WHAT TO PRODUCE — Rewrite every line of the data below as a numbered list, leaving out any blank lines.
===== TASK INPUTS
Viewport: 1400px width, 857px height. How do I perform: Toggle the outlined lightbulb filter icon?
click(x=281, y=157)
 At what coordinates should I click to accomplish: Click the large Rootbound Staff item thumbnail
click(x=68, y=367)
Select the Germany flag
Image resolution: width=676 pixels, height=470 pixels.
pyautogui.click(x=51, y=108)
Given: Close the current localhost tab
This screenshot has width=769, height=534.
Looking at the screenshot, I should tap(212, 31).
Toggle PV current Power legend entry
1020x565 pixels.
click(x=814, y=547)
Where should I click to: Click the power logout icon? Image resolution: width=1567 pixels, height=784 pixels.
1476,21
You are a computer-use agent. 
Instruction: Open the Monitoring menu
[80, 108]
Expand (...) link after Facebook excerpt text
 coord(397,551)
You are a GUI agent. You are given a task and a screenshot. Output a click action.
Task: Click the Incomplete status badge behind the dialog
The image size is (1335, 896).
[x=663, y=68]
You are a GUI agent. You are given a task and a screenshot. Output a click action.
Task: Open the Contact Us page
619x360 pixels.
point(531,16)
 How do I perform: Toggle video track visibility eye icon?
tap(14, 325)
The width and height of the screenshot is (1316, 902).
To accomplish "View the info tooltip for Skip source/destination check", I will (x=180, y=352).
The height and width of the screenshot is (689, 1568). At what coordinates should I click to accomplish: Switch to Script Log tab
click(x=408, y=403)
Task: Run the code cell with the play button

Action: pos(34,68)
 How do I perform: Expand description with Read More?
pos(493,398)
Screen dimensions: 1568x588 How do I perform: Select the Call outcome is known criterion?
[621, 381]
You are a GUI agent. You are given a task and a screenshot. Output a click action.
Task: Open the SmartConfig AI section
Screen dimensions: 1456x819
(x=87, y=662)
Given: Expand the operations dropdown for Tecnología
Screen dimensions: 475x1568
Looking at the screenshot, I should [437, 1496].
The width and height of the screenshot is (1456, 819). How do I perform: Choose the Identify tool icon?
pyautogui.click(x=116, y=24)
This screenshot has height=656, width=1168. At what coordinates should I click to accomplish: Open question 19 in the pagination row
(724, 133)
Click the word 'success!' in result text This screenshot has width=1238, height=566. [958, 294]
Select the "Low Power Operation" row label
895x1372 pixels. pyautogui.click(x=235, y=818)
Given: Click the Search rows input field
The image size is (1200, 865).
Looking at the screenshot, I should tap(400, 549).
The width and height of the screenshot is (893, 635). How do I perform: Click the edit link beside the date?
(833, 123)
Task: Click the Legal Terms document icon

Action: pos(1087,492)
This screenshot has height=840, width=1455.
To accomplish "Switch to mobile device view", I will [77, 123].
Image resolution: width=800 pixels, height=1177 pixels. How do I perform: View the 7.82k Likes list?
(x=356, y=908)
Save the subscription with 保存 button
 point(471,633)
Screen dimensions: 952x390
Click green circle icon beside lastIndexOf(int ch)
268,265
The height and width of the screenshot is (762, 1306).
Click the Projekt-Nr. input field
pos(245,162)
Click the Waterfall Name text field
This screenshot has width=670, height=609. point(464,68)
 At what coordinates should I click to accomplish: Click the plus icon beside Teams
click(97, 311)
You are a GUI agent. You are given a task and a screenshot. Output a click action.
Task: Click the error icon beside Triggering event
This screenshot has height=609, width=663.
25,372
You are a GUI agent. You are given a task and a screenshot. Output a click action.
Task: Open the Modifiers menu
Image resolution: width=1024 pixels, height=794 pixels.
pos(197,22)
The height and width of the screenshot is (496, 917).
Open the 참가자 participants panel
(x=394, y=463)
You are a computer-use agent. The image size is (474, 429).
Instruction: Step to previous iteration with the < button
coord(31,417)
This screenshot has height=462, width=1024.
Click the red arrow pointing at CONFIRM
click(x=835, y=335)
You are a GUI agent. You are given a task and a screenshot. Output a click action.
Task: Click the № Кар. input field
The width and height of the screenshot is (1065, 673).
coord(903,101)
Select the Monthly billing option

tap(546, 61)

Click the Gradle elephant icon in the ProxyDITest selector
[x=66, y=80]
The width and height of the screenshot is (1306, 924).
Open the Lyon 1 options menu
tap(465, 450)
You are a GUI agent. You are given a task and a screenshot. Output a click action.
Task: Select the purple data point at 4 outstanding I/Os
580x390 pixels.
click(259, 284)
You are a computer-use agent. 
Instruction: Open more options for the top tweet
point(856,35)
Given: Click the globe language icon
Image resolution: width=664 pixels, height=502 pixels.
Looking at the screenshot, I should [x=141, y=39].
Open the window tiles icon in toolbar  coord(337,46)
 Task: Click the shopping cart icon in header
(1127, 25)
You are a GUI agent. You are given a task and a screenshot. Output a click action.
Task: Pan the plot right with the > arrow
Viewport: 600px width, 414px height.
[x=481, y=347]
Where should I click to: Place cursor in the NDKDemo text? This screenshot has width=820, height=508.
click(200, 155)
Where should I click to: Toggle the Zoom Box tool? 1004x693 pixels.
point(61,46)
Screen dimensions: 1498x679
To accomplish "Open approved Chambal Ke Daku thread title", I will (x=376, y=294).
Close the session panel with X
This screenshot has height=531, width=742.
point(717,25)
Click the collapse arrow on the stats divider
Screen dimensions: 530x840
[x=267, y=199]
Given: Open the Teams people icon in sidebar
==========
RESULT OF THIS TASK —
1. Viewport: 1400px width, 857px height. How do I perform: Toggle the outlined lightbulb filter icon?
2. click(x=281, y=157)
3.  At what coordinates should I click to accomplish: Click the large Rootbound Staff item thumbnail
4. click(x=68, y=367)
5. Select the Germany flag
6. Image resolution: width=676 pixels, height=470 pixels.
7. pyautogui.click(x=51, y=108)
8. Given: Close the current localhost tab
9. This screenshot has width=769, height=534.
10. Looking at the screenshot, I should tap(212, 31).
11. Toggle PV current Power legend entry
12. 1020x565 pixels.
13. click(x=814, y=547)
14. Where should I click to: Click the power logout icon? Image resolution: width=1567 pixels, height=784 pixels.
15. 1476,21
16. You are a computer-use agent. 
17. Instruction: Open the Monitoring menu
18. [80, 108]
19. Expand (...) link after Facebook excerpt text
20.  coord(397,551)
21. You are a GUI agent. You are given a task and a screenshot. Output a click action.
22. Task: Click the Incomplete status badge behind the dialog
23. The image size is (1335, 896).
24. [x=663, y=68]
25. You are a GUI agent. You are given a task and a screenshot. Output a click action.
26. Task: Open the Contact Us page
27. 619x360 pixels.
28. point(531,16)
29.  How do I perform: Toggle video track visibility eye icon?
30. tap(14, 325)
31. The width and height of the screenshot is (1316, 902).
32. To accomplish "View the info tooltip for Skip source/destination check", I will (x=180, y=352).
33. The height and width of the screenshot is (689, 1568). At what coordinates should I click to accomplish: Switch to Script Log tab
34. click(x=408, y=403)
35. Task: Run the code cell with the play button
36. Action: pos(34,68)
37.  How do I perform: Expand description with Read More?
38. pos(493,398)
39. Screen dimensions: 1568x588 How do I perform: Select the Call outcome is known criterion?
40. [621, 381]
41. You are a GUI agent. You are given a task and a screenshot. Output a click action.
42. Task: Open the SmartConfig AI section
43. Screen dimensions: 1456x819
44. (x=87, y=662)
45. Given: Expand the operations dropdown for Tecnología
46. Screen dimensions: 475x1568
47. Looking at the screenshot, I should [437, 1496].
48. The width and height of the screenshot is (1456, 819). How do I perform: Choose the Identify tool icon?
49. pyautogui.click(x=116, y=24)
50. This screenshot has height=656, width=1168. At what coordinates should I click to accomplish: Open question 19 in the pagination row
51. (724, 133)
52. Click the word 'success!' in result text This screenshot has width=1238, height=566. [958, 294]
53. Select the "Low Power Operation" row label
54. 895x1372 pixels. pyautogui.click(x=235, y=818)
55. Given: Click the Search rows input field
56. The image size is (1200, 865).
57. Looking at the screenshot, I should tap(400, 549).
58. The width and height of the screenshot is (893, 635). How do I perform: Click the edit link beside the date?
59. (833, 123)
60. Task: Click the Legal Terms document icon
61. Action: pos(1087,492)
62. This screenshot has height=840, width=1455.
63. To accomplish "Switch to mobile device view", I will [77, 123].
64. Image resolution: width=800 pixels, height=1177 pixels. How do I perform: View the 7.82k Likes list?
65. (x=356, y=908)
66. Save the subscription with 保存 button
67.  point(471,633)
68. Screen dimensions: 952x390
69. Click green circle icon beside lastIndexOf(int ch)
70. 268,265
71. The height and width of the screenshot is (762, 1306).
72. Click the Projekt-Nr. input field
73. pos(245,162)
74. Click the Waterfall Name text field
75. This screenshot has width=670, height=609. point(464,68)
76.  At what coordinates should I click to accomplish: Click the plus icon beside Teams
77. click(97, 311)
78. You are a GUI agent. You are given a task and a screenshot. Output a click action.
79. Task: Click the error icon beside Triggering event
80. This screenshot has height=609, width=663.
81. 25,372
82. You are a GUI agent. You are given a task and a screenshot. Output a click action.
83. Task: Open the Modifiers menu
84. Image resolution: width=1024 pixels, height=794 pixels.
85. pos(197,22)
86. The height and width of the screenshot is (496, 917).
87. Open the 참가자 participants panel
88. (x=394, y=463)
89. You are a computer-use agent. The image size is (474, 429).
90. Instruction: Step to previous iteration with the < button
91. coord(31,417)
92. This screenshot has height=462, width=1024.
93. Click the red arrow pointing at CONFIRM
94. click(x=835, y=335)
95. You are a GUI agent. You are given a task and a screenshot. Output a click action.
96. Task: Click the № Кар. input field
97. The width and height of the screenshot is (1065, 673).
98. coord(903,101)
99. Select the Monthly billing option
100. tap(546, 61)
101. Click the Gradle elephant icon in the ProxyDITest selector
102. [x=66, y=80]
103. The width and height of the screenshot is (1306, 924).
104. Open the Lyon 1 options menu
105. tap(465, 450)
106. You are a GUI agent. You are given a task and a screenshot. Output a click action.
107. Task: Select the purple data point at 4 outstanding I/Os
108. 580x390 pixels.
109. click(259, 284)
110. You are a computer-use agent. 
111. Instruction: Open more options for the top tweet
112. point(856,35)
113. Given: Click the globe language icon
114. Image resolution: width=664 pixels, height=502 pixels.
115. Looking at the screenshot, I should [x=141, y=39].
116. Open the window tiles icon in toolbar  coord(337,46)
117.  Task: Click the shopping cart icon in header
118. (1127, 25)
119. You are a GUI agent. You are given a task and a screenshot. Output a click action.
120. Task: Pan the plot right with the > arrow
121. Viewport: 600px width, 414px height.
122. [x=481, y=347]
123. Where should I click to: Place cursor in the NDKDemo text? This screenshot has width=820, height=508.
124. click(200, 155)
125. Where should I click to: Toggle the Zoom Box tool? 1004x693 pixels.
126. point(61,46)
127. Screen dimensions: 1498x679
128. To accomplish "Open approved Chambal Ke Daku thread title", I will (x=376, y=294).
129. Close the session panel with X
130. This screenshot has height=531, width=742.
131. point(717,25)
132. Click the collapse arrow on the stats divider
133. Screen dimensions: 530x840
134. [x=267, y=199]
135. Given: Open the Teams people icon in sidebar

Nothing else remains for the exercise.